> [Text]
——
My pants embarrassed me in front of a chick again. How many times must I tell them that it’s rude to point???
Mom called. She was worried. Thought maybe I moved because I haven’t answered her email and she wouldn’t know the new address to send it to.
What if instead of startling someone you could stople them. Just like, do something that makes them instantly really relaxed
Drinking alcohol can lead to many things, like uneating your food.
ME: Tear this breadstick open, I think you’re gonna like what’s inside.
GIRLFRIEND: YOU DIDN’T! {breaks it open} It’s just filled with cheese.
ME: Happy 10th anniversary babe.
me: i’m going to make one of those diagrams that uses circles
dracula: venn
me: probably tomorrow
Yeah sex is great, but have you ever rubbed your eyes for a really long time? O. M. G.
After significant research, I can confirm that toddlers will not go away if you ignore them.
I bought a book on eBay called, ‘How to scam on eBay’.
That was two months ago, and it’s not arrived yet.
Ikea said if they catch me stealing any more kitchen utensils I’ll be banned for life. But I’m willing to take the whisk.
Col Mustard: We’ll have a quiet night
Miss Scarlet: No murdering!
Professor Plum: No one dying tonight!
Me: What’s wrong? Are you all “board” of it lmao
*long pause*
Col Mustard: Maybe a little murdering
Miss Scarlet: Toss me that candlestick
*Brings 8 year old back to hospital nursery with receipt*
This one doesn’t listen anymore…Can I get a new one?
No, I would NEVER put you on mute
I just got a paper cut from a 108 yr old book so I’m sitting here waiting to turn into a vampire
Wife to our oldest daughter: “Go brush your teeth with your sister.”
Me to our oldest daughter: “Sweetie, don’t listen to your mother. Use a toothbrush.”
GOD: my latest creation will have the body of an ape, the voice box of a parrot, the skin of a pig, and the intelligence of a dolphin. I call it Human, and it will destroy everything else I’ve made
ANGELS: [confused applause]
Almonds are good for when I want to have a healthy snack and want to stop having twelve dollars.
——
> [Records shown]
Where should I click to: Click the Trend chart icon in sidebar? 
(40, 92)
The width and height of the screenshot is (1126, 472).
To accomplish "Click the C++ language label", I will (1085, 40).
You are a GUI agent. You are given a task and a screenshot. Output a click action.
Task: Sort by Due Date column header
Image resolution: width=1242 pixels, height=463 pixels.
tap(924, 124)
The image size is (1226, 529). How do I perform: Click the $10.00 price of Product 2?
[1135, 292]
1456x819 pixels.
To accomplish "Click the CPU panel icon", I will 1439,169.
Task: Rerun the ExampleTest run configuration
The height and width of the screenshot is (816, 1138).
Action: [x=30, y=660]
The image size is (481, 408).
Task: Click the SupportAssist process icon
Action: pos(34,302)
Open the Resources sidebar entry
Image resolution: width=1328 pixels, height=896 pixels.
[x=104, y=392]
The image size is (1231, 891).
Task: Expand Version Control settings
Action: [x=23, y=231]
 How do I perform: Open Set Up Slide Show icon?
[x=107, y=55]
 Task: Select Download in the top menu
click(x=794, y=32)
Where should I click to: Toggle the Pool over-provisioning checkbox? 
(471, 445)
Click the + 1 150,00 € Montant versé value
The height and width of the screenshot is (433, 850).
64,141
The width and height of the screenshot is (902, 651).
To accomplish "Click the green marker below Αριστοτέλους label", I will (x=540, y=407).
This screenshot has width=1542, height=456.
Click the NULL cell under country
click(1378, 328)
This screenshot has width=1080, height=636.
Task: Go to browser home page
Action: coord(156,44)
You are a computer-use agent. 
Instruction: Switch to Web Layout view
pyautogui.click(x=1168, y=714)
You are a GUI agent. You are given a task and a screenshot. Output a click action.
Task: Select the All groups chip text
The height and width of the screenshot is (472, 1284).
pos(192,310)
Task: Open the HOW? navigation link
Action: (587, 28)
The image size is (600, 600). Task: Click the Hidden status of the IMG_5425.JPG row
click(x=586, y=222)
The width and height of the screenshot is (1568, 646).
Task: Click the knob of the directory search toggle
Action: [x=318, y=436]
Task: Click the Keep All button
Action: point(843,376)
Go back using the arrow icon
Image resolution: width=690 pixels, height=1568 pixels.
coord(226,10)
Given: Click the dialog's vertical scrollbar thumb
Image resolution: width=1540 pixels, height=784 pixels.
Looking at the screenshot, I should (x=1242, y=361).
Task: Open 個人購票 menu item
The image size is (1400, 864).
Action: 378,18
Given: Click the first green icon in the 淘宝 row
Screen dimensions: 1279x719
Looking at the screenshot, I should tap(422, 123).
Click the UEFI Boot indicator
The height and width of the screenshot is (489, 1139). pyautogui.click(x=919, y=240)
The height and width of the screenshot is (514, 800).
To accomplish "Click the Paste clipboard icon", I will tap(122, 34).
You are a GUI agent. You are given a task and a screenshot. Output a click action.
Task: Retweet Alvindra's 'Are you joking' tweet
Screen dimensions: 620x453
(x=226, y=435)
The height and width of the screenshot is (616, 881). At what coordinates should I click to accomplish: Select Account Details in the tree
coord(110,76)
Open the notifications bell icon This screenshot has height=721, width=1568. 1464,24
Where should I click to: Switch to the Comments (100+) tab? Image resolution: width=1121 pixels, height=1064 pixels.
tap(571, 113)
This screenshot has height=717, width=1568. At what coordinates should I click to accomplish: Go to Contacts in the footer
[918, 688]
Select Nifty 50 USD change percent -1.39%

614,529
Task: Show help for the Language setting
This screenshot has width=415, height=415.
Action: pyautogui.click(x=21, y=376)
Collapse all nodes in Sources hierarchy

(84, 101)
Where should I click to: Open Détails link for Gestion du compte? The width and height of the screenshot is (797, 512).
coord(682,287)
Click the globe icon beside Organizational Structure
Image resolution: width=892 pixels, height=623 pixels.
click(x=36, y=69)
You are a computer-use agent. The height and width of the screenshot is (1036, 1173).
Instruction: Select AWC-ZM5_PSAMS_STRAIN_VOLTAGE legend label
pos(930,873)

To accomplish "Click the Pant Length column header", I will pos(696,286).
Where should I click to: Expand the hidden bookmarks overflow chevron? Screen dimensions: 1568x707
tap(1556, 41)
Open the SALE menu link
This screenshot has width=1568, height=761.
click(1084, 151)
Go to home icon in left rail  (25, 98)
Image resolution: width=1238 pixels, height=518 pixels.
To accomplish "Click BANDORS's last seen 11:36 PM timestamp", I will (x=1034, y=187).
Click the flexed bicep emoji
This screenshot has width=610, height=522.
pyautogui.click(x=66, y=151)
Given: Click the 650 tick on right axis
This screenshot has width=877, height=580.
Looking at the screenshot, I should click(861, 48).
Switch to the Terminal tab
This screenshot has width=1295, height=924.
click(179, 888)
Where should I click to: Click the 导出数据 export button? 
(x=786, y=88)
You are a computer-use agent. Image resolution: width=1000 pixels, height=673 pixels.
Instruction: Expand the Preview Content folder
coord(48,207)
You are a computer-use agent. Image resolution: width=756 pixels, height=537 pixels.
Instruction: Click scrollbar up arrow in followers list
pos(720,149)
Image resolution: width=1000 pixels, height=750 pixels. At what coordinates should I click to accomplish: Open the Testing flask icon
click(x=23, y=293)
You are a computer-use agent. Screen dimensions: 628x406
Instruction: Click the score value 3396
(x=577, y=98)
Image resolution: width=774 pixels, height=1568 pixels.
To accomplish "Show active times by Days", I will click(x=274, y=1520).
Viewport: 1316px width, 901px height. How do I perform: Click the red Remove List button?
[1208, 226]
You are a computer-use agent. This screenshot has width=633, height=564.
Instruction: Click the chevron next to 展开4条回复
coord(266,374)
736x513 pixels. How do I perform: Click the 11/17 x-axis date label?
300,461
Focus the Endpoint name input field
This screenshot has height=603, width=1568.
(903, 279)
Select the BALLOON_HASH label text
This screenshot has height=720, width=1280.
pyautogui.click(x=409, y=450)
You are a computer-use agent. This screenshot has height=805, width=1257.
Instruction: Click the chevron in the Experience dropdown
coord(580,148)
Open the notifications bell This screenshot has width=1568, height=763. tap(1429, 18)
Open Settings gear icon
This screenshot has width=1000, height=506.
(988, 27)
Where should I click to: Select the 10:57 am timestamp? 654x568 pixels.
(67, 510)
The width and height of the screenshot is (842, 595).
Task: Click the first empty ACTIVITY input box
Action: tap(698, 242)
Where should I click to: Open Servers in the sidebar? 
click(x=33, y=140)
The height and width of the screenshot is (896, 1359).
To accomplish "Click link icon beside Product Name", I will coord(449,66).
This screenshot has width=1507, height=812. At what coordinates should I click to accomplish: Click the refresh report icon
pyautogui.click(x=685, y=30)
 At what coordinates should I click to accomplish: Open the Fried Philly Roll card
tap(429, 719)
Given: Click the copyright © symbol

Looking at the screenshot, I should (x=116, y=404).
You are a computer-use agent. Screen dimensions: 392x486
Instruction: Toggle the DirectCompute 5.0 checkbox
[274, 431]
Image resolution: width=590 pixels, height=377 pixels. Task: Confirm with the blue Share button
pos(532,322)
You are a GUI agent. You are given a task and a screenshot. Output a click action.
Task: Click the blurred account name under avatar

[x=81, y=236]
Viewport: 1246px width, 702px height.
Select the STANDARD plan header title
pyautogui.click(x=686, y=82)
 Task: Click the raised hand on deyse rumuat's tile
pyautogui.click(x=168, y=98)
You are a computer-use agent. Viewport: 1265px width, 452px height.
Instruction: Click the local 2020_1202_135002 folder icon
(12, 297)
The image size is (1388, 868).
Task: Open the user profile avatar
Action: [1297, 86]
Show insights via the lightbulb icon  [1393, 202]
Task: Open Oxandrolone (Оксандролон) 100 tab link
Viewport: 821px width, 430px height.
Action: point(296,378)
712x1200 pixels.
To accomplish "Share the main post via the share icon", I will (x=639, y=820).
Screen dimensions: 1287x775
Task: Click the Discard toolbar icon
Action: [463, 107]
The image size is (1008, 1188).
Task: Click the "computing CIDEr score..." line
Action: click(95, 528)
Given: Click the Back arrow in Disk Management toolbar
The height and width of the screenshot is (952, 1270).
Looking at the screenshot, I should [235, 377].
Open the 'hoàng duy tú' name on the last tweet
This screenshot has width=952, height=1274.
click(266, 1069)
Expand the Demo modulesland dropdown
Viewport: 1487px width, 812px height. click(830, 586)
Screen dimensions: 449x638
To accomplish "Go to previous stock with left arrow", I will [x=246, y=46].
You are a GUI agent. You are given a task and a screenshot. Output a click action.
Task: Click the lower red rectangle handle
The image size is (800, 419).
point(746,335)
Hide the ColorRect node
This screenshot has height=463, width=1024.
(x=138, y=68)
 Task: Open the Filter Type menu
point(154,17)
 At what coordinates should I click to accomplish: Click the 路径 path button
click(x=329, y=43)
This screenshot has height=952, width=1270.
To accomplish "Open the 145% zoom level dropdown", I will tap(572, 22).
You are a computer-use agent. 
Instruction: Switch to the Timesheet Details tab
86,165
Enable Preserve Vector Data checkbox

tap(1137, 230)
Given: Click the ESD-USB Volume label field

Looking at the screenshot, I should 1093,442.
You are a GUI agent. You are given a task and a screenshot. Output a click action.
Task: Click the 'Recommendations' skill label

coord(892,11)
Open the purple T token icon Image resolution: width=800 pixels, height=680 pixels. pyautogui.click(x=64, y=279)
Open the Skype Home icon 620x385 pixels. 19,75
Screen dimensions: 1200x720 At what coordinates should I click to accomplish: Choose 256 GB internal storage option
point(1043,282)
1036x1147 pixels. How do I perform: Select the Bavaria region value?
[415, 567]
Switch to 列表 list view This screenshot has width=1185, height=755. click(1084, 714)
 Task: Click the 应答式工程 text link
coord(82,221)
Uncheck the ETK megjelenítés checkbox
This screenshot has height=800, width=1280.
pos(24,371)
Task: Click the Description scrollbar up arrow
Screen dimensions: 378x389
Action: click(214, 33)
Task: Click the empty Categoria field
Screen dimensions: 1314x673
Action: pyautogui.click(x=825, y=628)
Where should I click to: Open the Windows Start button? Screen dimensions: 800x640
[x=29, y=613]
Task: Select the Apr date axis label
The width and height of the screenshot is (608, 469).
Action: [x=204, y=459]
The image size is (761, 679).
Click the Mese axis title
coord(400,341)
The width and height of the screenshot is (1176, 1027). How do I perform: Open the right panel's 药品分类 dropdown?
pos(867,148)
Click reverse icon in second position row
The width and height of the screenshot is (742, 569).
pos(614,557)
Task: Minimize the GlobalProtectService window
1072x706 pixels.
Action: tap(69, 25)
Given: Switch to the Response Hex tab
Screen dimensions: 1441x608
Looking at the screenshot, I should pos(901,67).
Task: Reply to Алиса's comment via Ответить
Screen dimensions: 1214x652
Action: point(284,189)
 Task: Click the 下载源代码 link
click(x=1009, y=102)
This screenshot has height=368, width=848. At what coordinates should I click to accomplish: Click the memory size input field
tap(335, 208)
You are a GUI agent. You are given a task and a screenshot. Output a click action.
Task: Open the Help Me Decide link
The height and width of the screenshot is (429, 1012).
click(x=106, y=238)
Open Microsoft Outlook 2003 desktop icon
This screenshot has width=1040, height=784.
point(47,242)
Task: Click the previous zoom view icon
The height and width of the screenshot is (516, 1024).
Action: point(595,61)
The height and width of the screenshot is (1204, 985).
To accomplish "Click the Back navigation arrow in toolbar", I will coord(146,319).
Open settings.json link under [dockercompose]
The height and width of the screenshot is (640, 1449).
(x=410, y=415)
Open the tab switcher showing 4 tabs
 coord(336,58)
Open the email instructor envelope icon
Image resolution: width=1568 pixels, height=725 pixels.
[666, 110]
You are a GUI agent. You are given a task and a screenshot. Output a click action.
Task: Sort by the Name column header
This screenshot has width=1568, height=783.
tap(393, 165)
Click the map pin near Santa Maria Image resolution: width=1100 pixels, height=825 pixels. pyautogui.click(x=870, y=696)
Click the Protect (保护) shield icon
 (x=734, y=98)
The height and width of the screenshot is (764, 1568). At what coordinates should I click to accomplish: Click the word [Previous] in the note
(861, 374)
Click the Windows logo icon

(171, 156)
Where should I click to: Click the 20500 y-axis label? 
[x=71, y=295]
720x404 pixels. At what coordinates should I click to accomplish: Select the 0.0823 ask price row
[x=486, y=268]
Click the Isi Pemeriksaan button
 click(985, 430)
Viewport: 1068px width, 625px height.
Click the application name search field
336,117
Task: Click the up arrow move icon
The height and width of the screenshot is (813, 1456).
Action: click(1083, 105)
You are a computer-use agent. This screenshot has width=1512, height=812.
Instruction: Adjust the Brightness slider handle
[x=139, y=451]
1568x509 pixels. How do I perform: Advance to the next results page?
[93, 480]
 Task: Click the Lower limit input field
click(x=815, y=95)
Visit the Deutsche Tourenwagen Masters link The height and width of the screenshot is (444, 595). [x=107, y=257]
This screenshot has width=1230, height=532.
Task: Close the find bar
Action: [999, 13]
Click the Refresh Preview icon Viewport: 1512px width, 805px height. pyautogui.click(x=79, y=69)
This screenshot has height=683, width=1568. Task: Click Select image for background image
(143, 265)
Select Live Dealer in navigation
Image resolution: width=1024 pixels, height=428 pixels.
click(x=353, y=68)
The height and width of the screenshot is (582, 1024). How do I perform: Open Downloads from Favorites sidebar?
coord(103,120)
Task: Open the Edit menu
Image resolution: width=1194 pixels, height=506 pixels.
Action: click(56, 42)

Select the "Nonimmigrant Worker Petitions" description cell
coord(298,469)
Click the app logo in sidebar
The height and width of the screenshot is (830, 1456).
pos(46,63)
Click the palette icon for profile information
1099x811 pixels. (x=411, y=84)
——
> [Required tasks]
(a) Update the jokes: write out everything from "What if instead" down to "scam on eBay’.", using "pepperoni" in place of "cheese".
(b) Answer these from the jokes:
(i) What was the title of the book bought on eBay?
(ii) How old was the book that gave the paper cut?
(iii) What did Ikea say would happen if the speaker was caught stealing more kitchen utensils?

> [Responses for each task]
(a)
What if instead of startling someone you could stople them. Just like, do something that makes them instantly really relaxed
Drinking alcohol can lead to many things, like uneating your food.
ME: Tear this breadstick open, I think you’re gonna like what’s inside.
GIRLFRIEND: YOU DIDN’T! {breaks it open} It’s just filled with pepperoni.
ME: Happy 10th anniversary babe.
me: i’m going to make one of those diagrams that uses circles
dracula: venn
me: probably tomorrow
Yeah sex is great, but have you ever rubbed your eyes for a really long time? O. M. G.
After significant research, I can confirm that toddlers will not go away if you ignore them.
I bought a book on eBay called, ‘How to scam on eBay’.

(b)
(i) "How to scam on eBay"
(ii) 108 years old
(iii) The speaker would be banned for life.